It depends on how rural they're expected to go. It's not exactly cheap to upgrade infrastructure that's probably PTSN or at most ISDN, and service providers have not done so because it will literally cost them more to do the install than they can guarantee they'll make back out of it. There's still a lot of copper backbone out there, with the associated problems that old copper has with corrosion and other line degredation that can be worked around with voice (anyone remember pair gain?) but will play havoc on any sort of high-speed data.
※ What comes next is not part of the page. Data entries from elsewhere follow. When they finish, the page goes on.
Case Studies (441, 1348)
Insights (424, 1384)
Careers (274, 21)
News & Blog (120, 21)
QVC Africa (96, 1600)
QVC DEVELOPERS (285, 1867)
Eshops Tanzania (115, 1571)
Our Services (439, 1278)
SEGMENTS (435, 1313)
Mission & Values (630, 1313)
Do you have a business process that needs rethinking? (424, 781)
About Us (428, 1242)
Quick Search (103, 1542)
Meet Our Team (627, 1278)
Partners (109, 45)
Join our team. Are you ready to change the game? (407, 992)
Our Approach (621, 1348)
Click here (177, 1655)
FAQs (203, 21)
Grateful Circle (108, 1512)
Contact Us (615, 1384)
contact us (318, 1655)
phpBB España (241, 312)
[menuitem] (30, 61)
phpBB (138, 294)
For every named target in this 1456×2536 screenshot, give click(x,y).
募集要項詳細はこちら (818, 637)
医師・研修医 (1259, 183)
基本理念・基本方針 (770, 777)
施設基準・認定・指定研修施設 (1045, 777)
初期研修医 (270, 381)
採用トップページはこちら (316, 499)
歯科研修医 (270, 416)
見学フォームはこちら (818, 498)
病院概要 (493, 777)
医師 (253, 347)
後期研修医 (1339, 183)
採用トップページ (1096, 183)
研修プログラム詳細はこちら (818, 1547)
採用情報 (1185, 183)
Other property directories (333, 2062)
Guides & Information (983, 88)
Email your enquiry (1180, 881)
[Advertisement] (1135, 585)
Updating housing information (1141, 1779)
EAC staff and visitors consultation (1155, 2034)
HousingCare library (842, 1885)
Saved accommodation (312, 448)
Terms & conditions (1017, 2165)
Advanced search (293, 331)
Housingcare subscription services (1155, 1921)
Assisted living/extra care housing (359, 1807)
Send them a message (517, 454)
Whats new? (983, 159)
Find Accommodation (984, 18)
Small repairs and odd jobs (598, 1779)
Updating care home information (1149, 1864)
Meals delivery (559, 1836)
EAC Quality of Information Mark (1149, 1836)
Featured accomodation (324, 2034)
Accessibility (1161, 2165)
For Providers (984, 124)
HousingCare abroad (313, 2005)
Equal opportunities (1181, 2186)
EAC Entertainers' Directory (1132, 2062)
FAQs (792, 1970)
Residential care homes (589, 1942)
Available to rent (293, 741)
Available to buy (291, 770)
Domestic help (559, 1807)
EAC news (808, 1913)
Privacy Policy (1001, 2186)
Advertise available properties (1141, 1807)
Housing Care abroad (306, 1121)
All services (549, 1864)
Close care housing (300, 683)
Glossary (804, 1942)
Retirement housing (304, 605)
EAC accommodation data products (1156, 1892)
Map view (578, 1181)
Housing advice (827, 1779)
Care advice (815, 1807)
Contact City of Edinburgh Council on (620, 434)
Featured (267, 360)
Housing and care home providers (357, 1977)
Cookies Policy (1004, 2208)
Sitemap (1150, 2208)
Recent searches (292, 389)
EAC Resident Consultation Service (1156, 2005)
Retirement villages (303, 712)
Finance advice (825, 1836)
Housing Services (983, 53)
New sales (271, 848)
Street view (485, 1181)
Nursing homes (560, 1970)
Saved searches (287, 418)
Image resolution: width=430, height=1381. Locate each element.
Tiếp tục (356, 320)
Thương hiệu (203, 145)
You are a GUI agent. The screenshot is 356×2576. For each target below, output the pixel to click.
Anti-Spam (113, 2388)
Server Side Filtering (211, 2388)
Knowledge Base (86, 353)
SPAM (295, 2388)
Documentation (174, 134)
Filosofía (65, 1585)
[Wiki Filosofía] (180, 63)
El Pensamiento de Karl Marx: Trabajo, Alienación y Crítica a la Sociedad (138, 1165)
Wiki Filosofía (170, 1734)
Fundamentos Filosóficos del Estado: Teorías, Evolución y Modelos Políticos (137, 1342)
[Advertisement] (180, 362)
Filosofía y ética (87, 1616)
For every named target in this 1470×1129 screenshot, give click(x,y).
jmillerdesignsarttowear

I don't think that those that live in rural areas don't deserve to have Internet access, but everywhere we live we make trade-offs. I have to put up with high property costs (relatively speaking), pollution in several forms, traffic, restrictions on the kinds of things I'm allowed to do on my property and in the surrounding area, and being forced to interact with others. On the other hand I get inexpensive shopping, relatively short travel distances, numerous entertainment options, and access to infrastructure and utilities that require a certain minimum density to have.
Those that live in rural areas generally have more peace and quiet, less traffic, less pollution, fewer rules on property use and other activities, and lower property costs, but have longer drives, more expensive shopping, more expensive or nonexistent utilities or infrastructure, and less in the way of entertainment choices. Them's the breaks. That's also why we have taxes that pay for infrastructure in rural areas, like roads, power distribution (yes, the electrification of rural America was subsidized), telephone, mail, and depending on the area sanitation and water. Even with those subsidies there will still be a dearth of some services though.